Но реализована явно не очень послушно — это было бы не в характере Веронезе. До сих пор непонятно, что символизируют на его фресках обезьянка, собака и попугай. Согласно средневековому «Физиологу», каждое животное что-либо да олицетворяет в христианском богословии. Даже о еже, с известной натяжкой, сообщается: «Еж карабкается на лозу и бросает вниз на землю ягодки винограда и кувыркается на них. Подобно ему пребывай среди Верных поблизости от духовной Лозы». Но здесь попугай с обезьянкой явно не на службе у идей, не фигурируют как аллегории, а завелись себе попросту в частном порядке. Сидят без всяких задних соображений и совершенно ничего, кроме себя, не обозначают.

Тут же при согласном реянье божеств присутствуют, в натуральнейшей близости к небожителям, жена Маркантония Барбаро, красавица Джустиниана. С рассеянным взглядом хозяйка дома вышла к балюстраде показать нам свое серебристое темно-голубое шелковое платье, жемчужное ожерелье и прелестный овал лица. При ней кормилица в чепце и с жестом «дети, не шалить». А вот и они, трое ее прехорошеньких мальчиков: Альморо, Франческо с книжкой и маленький Альвизе, — все в настоящий рост. Во всем непринужденно разлит легкий дух привольной зажиточной жизни. Дети заняты кто чем, уже не поскуливает от страха высоты любимый щенок, забралась на верхотуру обезьянка, ах! и зеленый попугай. Отсюда, со своей балюстрады, высокопоставленное семейство Барбаро в обществе олимпийских богов благосклонно наблюдает, вот уж скоро пять столетий, что у нас тут происходит интересненького.

Веронезе (1528-88), преемник Тициана, был гением «легкого» искусства. Он вошел в историю как непревзойденный мастер колорита и отпетый эстет-затейник. Трудно представить художника более далекого от деревенской жизни — он живописец роскоши, блеска, шелков и узора парчи, «певец любви, певец богов». Ему подавайте писать на балконах щеголих щедрых форм, стрекоз в корсаже с декольте — как очаровательно!

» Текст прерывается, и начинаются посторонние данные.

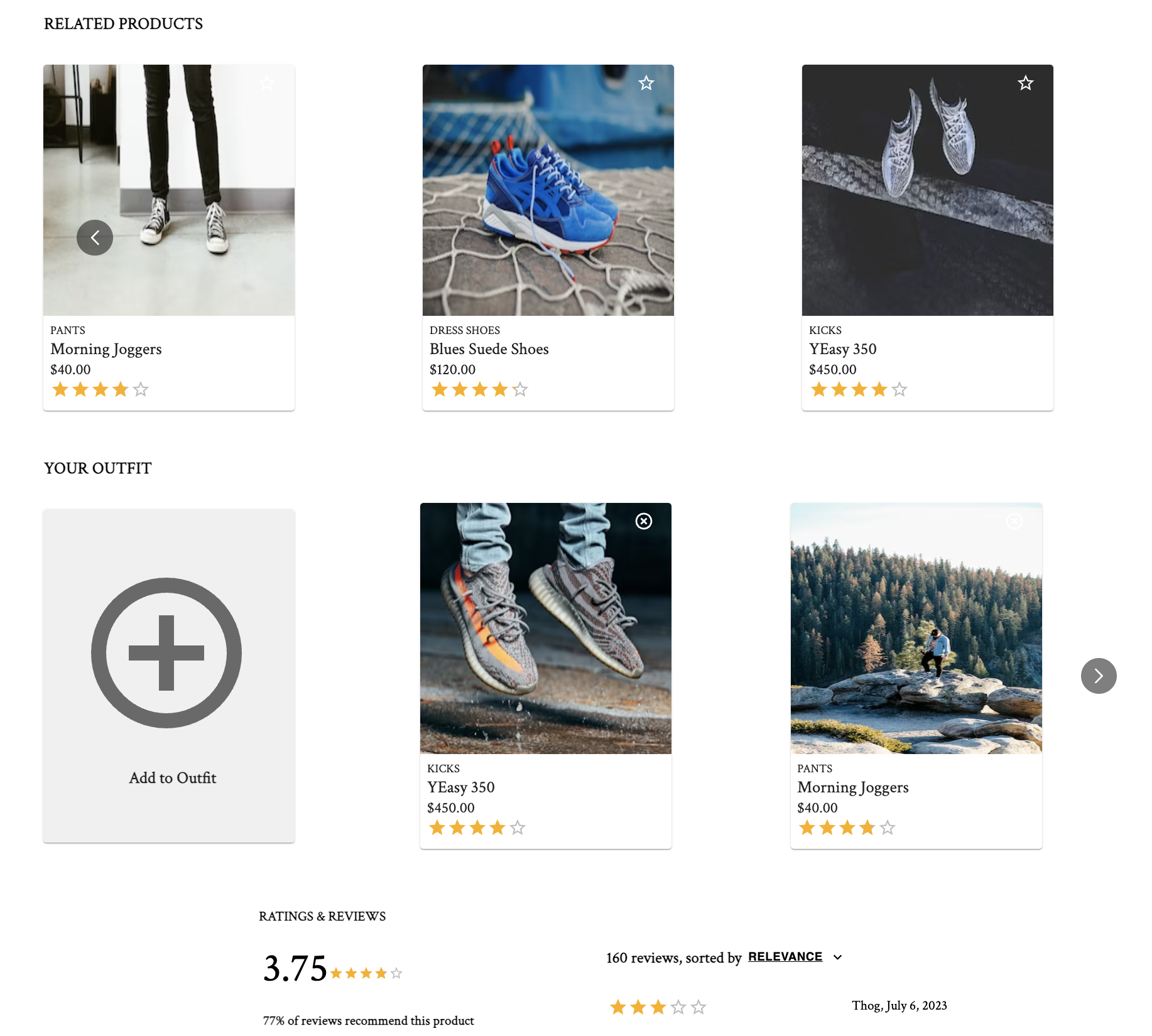Open the Blues Suede Shoes product page
This screenshot has width=1152, height=1036.
(x=489, y=349)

Он живописец светской жизни бомонда, и больше модельер и куафер, чем художник, — самозабвенный поэт одежды. Все бы ему завивать синьоринам златые локоны! После его эффектных драпировок «облачения рафаэлевских Мадонн кажутся вырезанными из бумаги», верно подметил один искусствовед. Он легкомыслен, он откровенный фетишист и экзотерик, он ценит «дух мелочей прекрасных и воздушных, бездумной жизни легкое житье», любит и знает фактуру вещей, очарован переливами камней, прожилками на мраморе, женской светлой кожей и, как никто, умеет передавать поверхность жизни, милый вздор, — но каждая мелочь у него приобретает лирическую значимость и возведена в перл творения.

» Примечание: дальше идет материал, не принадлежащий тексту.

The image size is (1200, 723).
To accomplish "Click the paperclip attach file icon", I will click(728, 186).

Среди художников Ренессанса Веронезе занимает место неоспоримого гедониста. Он пьет жизнь, и по характеру он очень схож с Пушкиным: добро и зло приемлет большей частью равнодушно, и с мудростью ветхозаветного Иова умиляясь пестроте подлунного мира, он печется исключительно о качестве своей продукции. Пушкин обмолвился: настоящая поэзия должна быть, прости Господи, глуповатой. Веронезе не боится быть божественно глуповатым. И в этом есть свое величие. «Настоящая грандиозная и высокая концепция мира и возвышенное мировоззрение, — пишет Михаил Кузмин, и эти слова надо приложить к Веронезе, — почти всегда приводят к умиленности Святого Франциска, комическим операм Моцарта… Недоразвитые или дурно понятые — к бряцанию, романтизму и Вагнеру». Те, кто не заботятся об высоких идеях и философских глубинах, но «влюбляются в вещи и готовы всем своим бессмертием пожертвовать за преходящие формы этого мира, те находят играя философский камень, превращающий в золото все, к чему ни прикасаются они», — разгадал загадку таких, как Веронезе и Моцарт, другой наш поэт, Максимилиан Волошин. Веронезе был изощрен и простоват одновременно, как всякий великий художник.